====== Information supplied ======
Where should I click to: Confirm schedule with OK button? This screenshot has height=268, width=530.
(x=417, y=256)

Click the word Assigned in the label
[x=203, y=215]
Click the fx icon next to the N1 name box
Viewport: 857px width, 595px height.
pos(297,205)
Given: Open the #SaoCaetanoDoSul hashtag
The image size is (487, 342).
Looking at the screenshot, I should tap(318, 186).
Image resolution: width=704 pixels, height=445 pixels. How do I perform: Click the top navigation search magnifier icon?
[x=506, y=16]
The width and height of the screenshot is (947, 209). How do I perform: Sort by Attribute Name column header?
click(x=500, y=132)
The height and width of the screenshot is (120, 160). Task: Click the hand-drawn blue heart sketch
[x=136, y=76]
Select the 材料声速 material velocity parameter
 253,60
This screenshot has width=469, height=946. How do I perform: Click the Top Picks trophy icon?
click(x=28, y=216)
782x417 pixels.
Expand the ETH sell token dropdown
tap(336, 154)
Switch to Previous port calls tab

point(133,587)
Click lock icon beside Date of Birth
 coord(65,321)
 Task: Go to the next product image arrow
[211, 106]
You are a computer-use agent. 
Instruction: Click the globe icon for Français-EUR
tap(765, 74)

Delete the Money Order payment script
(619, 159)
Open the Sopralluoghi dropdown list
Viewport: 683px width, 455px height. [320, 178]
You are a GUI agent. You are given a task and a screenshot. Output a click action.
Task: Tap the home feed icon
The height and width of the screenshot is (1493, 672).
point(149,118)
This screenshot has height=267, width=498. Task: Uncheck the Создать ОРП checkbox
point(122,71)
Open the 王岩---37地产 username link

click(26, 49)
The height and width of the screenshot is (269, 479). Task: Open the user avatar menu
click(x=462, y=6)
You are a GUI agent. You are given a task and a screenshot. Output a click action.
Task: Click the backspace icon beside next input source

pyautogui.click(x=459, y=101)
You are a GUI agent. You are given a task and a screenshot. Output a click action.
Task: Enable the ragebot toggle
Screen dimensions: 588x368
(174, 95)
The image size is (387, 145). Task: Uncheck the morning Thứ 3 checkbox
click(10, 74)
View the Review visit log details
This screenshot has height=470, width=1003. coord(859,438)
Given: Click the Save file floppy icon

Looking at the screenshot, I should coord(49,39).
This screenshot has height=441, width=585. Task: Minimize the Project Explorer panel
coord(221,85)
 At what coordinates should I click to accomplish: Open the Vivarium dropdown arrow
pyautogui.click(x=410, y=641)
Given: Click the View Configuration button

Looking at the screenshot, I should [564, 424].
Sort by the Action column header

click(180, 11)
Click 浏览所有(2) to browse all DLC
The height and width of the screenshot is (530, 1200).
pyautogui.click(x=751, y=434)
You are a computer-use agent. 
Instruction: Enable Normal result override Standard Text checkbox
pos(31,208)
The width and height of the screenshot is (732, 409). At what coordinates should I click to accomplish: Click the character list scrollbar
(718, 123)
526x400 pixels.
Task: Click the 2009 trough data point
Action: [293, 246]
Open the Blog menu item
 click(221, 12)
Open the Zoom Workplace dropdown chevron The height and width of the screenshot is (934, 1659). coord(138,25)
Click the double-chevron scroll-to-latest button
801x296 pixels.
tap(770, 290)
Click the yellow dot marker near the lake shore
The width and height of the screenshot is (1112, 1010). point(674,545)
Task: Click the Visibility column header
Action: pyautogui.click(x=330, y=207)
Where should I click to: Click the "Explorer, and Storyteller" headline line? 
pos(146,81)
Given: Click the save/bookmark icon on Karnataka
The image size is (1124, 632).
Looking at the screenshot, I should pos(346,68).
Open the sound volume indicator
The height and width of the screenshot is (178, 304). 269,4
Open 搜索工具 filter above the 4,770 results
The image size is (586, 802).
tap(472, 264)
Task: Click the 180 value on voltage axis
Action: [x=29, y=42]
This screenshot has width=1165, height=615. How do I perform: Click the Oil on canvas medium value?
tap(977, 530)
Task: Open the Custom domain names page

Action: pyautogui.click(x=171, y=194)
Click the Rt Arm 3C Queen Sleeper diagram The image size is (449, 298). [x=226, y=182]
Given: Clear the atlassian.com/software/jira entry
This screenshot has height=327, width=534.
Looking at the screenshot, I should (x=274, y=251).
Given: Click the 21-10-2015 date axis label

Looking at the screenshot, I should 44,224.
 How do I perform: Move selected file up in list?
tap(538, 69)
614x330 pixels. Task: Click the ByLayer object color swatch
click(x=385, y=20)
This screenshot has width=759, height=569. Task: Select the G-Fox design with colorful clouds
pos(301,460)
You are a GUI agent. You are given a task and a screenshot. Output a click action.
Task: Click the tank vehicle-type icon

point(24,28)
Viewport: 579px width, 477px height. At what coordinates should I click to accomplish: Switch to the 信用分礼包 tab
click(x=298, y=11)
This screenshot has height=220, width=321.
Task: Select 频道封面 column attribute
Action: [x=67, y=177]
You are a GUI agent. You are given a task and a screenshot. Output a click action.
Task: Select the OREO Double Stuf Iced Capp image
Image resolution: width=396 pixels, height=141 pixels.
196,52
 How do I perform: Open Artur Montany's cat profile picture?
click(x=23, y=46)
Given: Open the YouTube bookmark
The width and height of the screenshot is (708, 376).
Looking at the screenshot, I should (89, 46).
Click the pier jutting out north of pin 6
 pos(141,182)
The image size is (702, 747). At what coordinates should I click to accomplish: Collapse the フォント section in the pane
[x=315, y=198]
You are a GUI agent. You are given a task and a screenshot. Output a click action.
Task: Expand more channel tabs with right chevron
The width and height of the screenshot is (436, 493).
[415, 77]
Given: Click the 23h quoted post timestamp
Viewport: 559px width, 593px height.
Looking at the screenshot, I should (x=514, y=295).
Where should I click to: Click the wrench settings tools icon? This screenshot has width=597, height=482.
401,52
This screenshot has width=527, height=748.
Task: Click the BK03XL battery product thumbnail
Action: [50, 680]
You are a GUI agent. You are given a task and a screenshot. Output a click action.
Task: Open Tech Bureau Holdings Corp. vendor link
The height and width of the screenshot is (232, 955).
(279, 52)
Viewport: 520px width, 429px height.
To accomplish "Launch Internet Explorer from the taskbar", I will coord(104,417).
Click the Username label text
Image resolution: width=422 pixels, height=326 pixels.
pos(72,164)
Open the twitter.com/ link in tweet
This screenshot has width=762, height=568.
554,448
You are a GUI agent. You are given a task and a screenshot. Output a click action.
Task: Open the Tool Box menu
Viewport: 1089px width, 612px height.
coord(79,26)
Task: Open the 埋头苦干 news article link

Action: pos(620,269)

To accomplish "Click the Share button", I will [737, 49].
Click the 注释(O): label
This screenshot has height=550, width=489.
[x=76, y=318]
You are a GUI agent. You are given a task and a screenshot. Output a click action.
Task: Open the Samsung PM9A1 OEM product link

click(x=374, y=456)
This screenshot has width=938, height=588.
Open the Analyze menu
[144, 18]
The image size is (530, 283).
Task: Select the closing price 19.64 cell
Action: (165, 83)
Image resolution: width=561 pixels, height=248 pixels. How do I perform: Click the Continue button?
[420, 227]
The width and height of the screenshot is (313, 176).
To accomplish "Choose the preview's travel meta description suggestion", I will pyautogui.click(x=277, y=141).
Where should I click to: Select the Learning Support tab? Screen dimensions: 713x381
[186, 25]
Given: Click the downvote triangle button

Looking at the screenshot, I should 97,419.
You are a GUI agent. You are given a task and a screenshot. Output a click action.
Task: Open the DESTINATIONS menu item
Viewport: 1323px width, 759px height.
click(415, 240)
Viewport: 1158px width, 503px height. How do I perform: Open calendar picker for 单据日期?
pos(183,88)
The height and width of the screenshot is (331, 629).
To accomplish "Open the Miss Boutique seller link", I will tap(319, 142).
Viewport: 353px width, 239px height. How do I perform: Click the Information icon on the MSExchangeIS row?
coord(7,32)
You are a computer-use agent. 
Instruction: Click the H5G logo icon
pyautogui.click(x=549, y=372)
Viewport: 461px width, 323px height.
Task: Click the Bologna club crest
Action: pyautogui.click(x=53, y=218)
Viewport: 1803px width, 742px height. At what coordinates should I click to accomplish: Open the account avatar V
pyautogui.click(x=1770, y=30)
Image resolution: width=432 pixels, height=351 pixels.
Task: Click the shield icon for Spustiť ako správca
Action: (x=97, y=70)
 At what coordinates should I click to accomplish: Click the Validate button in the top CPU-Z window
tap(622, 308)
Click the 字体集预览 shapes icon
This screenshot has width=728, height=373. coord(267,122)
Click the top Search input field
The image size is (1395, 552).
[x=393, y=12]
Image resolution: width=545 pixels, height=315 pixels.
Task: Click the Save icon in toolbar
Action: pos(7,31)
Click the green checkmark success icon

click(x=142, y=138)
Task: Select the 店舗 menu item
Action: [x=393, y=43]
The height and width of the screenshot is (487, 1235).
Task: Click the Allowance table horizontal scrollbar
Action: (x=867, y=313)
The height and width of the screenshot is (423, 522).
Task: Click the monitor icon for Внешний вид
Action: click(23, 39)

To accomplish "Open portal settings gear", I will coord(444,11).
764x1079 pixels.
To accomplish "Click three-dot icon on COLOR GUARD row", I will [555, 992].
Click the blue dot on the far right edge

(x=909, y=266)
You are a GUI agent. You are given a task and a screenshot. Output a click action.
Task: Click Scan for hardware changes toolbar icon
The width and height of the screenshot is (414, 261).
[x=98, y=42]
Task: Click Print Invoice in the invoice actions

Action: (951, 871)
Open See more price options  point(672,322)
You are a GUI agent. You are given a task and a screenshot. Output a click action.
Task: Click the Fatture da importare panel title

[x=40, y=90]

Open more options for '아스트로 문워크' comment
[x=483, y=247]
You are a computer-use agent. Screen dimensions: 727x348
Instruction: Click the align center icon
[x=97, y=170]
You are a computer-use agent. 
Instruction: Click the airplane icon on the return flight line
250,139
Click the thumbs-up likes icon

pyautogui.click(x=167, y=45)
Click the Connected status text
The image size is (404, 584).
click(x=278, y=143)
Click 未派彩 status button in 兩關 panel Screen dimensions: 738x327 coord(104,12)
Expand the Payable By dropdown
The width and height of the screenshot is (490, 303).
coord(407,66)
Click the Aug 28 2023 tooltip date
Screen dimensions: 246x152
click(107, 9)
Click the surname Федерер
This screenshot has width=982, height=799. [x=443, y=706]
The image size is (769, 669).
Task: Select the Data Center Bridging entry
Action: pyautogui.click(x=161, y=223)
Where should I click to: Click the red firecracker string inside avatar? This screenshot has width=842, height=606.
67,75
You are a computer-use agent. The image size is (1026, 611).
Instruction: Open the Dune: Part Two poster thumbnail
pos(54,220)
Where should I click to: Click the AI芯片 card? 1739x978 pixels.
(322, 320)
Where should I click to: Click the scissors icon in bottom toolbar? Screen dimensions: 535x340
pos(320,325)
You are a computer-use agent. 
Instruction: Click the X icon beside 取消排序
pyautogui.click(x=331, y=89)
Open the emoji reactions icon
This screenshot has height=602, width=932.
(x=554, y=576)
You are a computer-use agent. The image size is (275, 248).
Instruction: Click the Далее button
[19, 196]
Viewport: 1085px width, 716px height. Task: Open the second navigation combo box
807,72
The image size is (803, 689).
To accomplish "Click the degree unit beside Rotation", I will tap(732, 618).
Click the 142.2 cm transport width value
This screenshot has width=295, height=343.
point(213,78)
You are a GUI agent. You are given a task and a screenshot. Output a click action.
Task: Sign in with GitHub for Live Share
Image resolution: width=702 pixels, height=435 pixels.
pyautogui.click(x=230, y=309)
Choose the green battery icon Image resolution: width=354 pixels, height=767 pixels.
======
Every line from the data above that contains "Share" must appear in the answer.

> **Finished exercise**:
To accomplish "Click the Share button", I will [737, 49].
Task: Sign in with GitHub for Live Share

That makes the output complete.